__LISTED RECORDS__:
%%

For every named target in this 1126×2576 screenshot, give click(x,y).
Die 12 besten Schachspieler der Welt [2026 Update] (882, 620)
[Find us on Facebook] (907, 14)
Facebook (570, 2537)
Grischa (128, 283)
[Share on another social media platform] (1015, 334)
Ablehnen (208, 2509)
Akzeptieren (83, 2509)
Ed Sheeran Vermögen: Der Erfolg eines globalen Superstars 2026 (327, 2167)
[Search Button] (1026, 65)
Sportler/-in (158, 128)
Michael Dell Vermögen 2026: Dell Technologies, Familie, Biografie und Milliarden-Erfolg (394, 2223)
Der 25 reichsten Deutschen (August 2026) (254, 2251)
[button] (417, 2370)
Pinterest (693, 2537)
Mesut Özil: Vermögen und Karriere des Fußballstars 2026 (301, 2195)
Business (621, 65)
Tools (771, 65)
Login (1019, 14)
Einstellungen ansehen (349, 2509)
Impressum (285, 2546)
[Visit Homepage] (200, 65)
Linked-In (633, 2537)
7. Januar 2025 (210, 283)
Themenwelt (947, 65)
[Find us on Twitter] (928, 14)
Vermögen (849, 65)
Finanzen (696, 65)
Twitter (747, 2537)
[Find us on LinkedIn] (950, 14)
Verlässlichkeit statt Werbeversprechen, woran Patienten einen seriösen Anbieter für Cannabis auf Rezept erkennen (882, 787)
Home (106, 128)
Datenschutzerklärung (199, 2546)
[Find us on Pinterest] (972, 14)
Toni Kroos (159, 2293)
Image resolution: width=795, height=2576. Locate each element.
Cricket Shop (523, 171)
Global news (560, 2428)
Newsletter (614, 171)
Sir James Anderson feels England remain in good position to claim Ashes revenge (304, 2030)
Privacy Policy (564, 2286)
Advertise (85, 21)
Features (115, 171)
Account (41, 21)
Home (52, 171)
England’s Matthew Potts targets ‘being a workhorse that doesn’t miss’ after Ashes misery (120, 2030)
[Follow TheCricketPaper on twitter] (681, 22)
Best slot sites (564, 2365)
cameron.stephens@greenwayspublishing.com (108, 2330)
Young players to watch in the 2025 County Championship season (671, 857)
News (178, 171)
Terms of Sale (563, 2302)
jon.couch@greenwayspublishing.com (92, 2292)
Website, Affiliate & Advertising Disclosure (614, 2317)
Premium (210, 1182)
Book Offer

%%

Pull out all lines containing the word "Find" from the entries above.

[Find us on Facebook] (907, 14)
[Find us on Twitter] (928, 14)
[Find us on LinkedIn] (950, 14)
[Find us on Pinterest] (972, 14)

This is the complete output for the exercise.